Sugar Decolorization


The sugar origin comes from the ancient world, about 8,000 years ago when it was introduced in the Indian culture as a garden plant for chewing purposes. The plant name was Śarkarā. Later in history, the Chinese, Greek, Roman, and Persian cultures had cultivated and used the plant for centuries. However, the first evidence of the use of crystallized sugar comes from ancient Persia, circa 500 A.D., and due to the Arabic control of North Africa, the Europeans, rediscover the sugar in the middle ages, especially in Spain, where the Arabs were ruling for approximated 711 years.
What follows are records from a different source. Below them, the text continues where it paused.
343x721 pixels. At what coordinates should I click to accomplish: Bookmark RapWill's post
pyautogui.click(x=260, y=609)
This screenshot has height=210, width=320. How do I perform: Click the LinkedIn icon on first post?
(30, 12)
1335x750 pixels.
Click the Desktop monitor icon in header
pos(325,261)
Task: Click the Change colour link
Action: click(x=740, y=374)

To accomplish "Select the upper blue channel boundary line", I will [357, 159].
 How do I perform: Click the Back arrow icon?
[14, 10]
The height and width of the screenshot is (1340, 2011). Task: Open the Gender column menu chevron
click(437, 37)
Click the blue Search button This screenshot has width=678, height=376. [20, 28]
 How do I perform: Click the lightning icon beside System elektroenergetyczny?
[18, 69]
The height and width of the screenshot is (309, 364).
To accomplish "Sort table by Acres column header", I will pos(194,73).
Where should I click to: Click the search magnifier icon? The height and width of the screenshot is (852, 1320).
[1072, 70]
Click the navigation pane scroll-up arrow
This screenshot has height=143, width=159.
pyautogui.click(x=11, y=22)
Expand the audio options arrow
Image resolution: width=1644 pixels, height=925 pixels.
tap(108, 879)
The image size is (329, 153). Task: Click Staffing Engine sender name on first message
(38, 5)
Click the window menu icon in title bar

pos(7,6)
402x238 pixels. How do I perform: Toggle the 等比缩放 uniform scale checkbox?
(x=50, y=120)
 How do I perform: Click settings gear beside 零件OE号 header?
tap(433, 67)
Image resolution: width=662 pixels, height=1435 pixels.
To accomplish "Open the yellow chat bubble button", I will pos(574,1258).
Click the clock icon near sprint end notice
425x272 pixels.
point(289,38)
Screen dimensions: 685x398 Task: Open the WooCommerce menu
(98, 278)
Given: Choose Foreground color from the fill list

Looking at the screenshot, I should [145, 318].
The Arabic name for crystallized sugar was Assúkkar, from there the Spanish name, Azúcar, the English name, Sugar, and the German name of Zucker.

Chemically, sugar by definition is a disaccharide called sucrose, it has no color in its pure state, 99.999%, its molecular formula is C12H22O11, and is composed of two monosaccharides, Glucose (C6H12O6) and Fructose (C6H12O6). Sugar is synthesized, naturally by plants through photosynthesis. The higher sugar content fruits in nature are bananas (18-22%), sugar cane (8 – 16%), and sugar beet (10-18%).

Sugar production

The sugar industrial production and manufacturing is a complex process that has evolved throughout the last 1,500 years. From the simple ancient process of crushing the sugar cane and cook the obtained juice until evaporation to get raw sugar crystals, with very low productivity, less than 1 kg per metric ton to the actual average of 106 – 120 kg per metric ton.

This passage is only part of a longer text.